Exercise goal —
Your output is to hold only the lines from the one showing "You are a computer-use agent." through the end of the listing, exactly, with every picture excluded.

------------------------

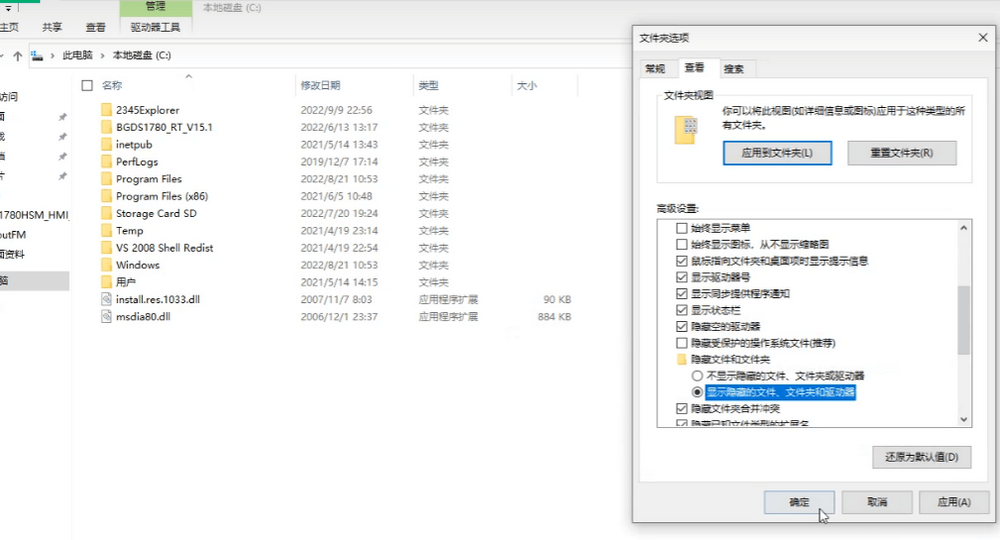Select the Windows folder icon
Screen dimensions: 1000x540
pos(107,265)
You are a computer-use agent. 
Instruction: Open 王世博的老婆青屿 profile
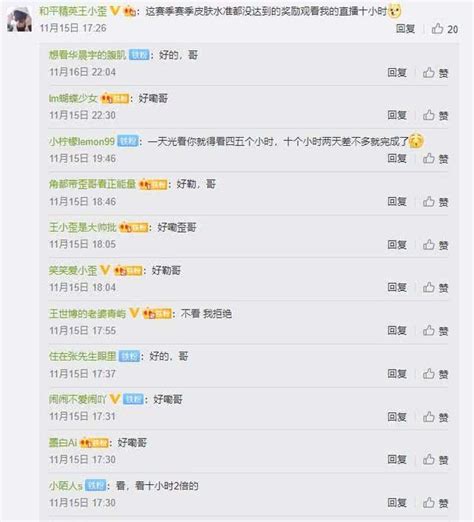[x=87, y=314]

------------------------

Response to this task —
You are a computer-use agent. 
Instruction: Open 王世博的老婆青屿 profile
[x=87, y=314]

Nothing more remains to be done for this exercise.